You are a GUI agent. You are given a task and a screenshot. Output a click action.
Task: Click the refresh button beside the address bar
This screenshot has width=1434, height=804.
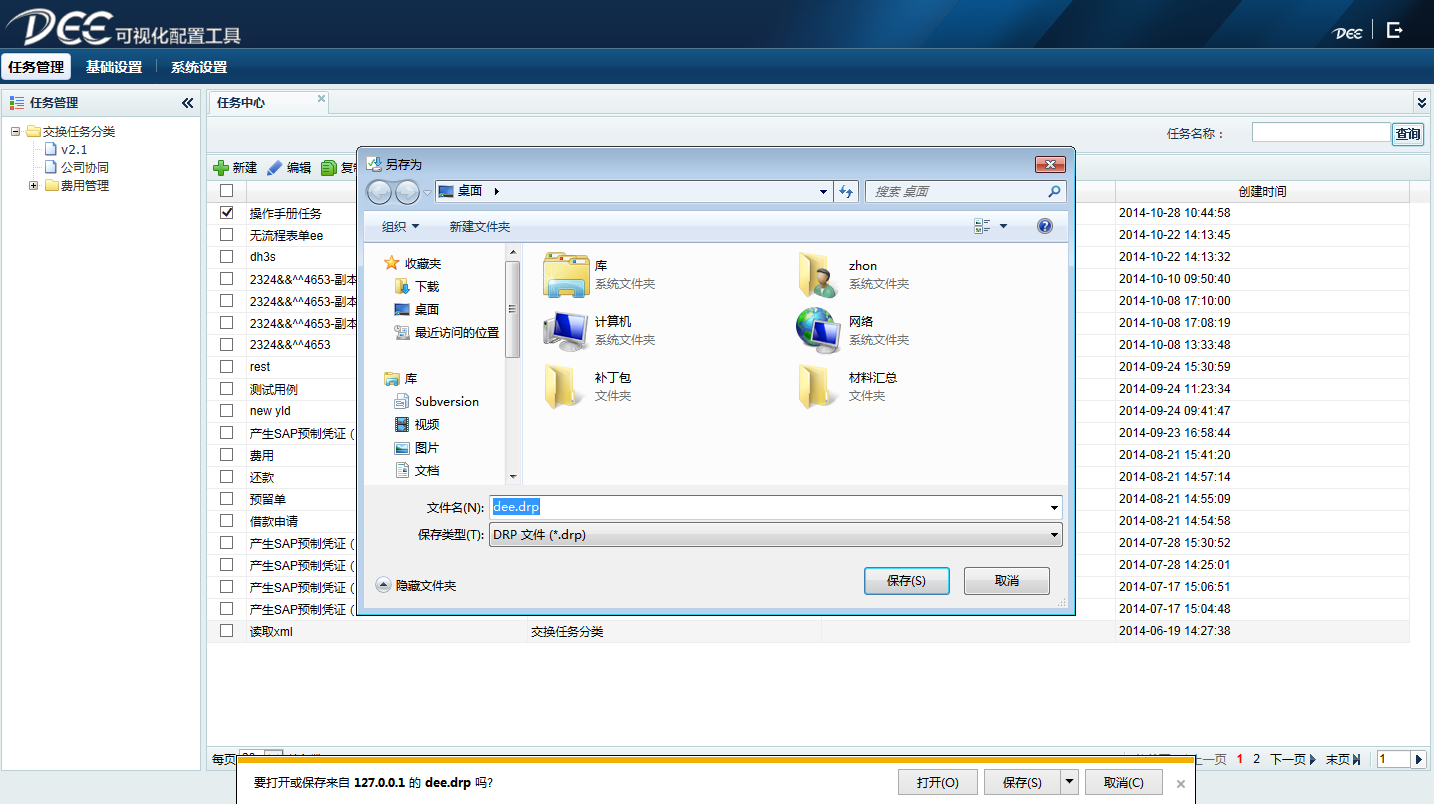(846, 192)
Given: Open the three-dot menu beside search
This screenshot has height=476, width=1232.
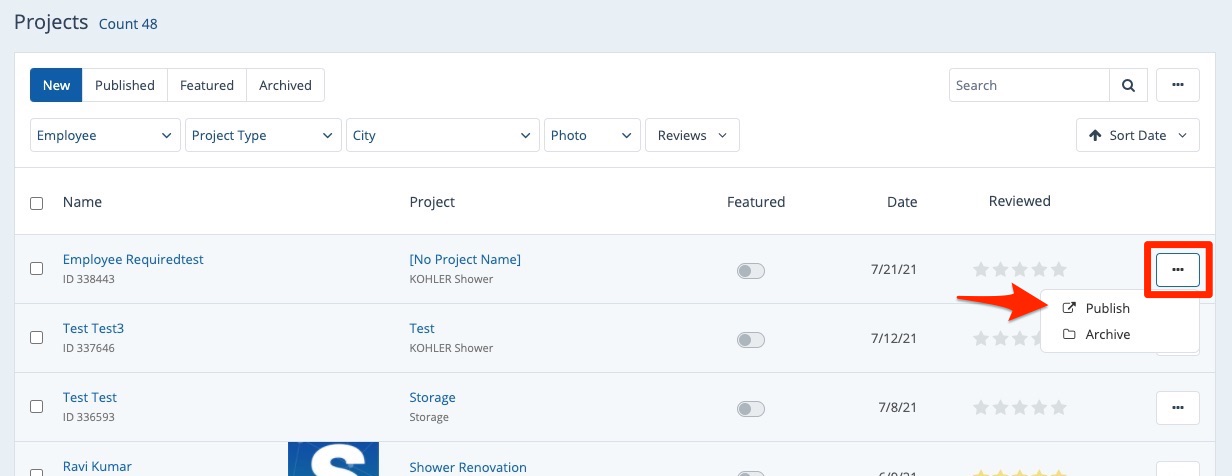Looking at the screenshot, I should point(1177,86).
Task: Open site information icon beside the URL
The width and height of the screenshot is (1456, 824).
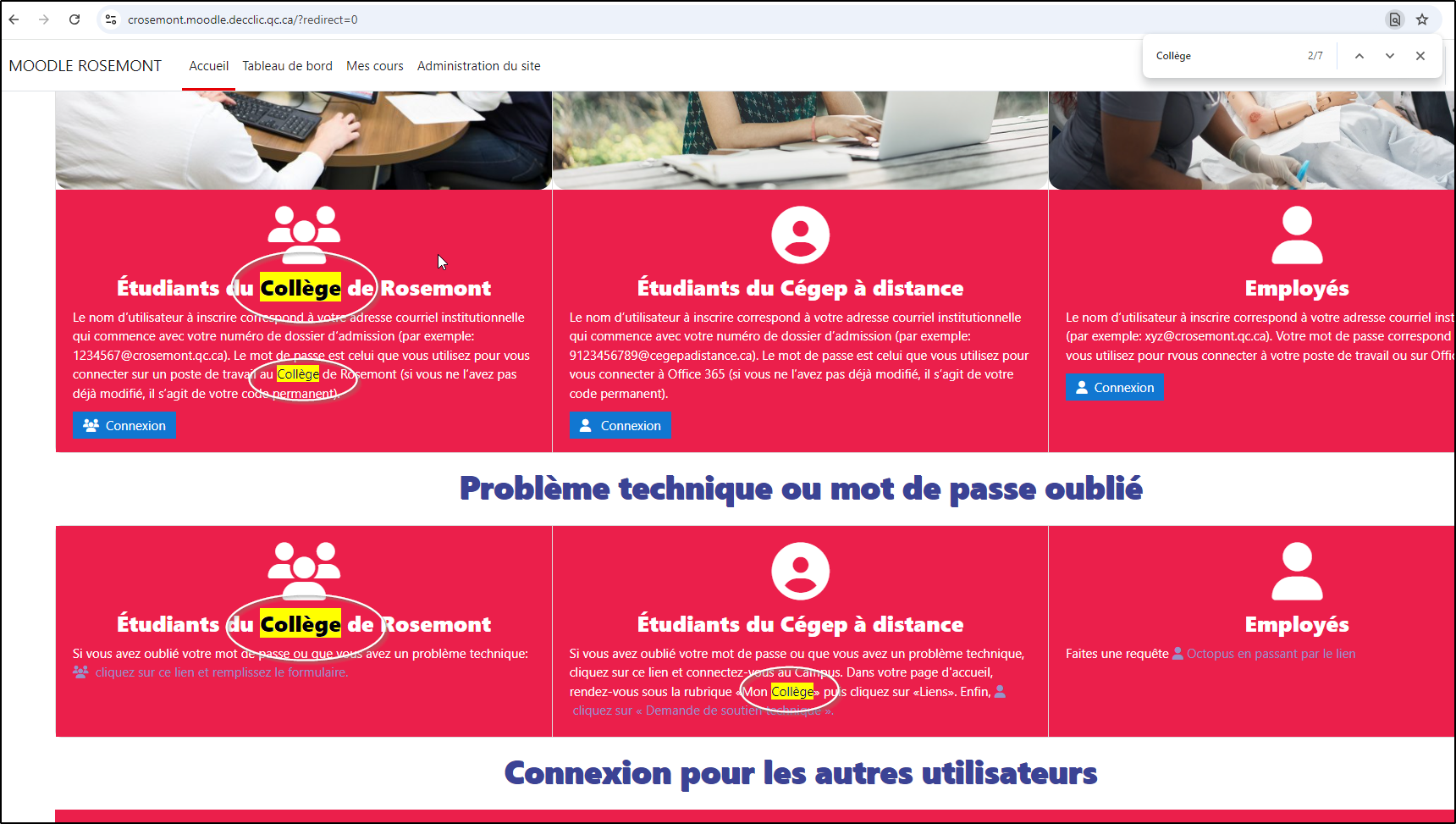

┄┄┄┄┄┄┄┄┄┄

- _JOB_
Change "beside" to "next to" everywhere in the items above and write out all their lines again with nothing else altered. Leave the pictures out.

- _WRITTEN SOLUTION_
You are a GUI agent. You are given a task and a screenshot. Output a click action.
Task: Click the refresh button next to the address bar
This screenshot has width=1434, height=804.
(846, 192)
Given: Open the three-dot menu next to search
This screenshot has height=476, width=1232.
Looking at the screenshot, I should point(1177,86).
Task: Open site information icon next to the URL
The width and height of the screenshot is (1456, 824).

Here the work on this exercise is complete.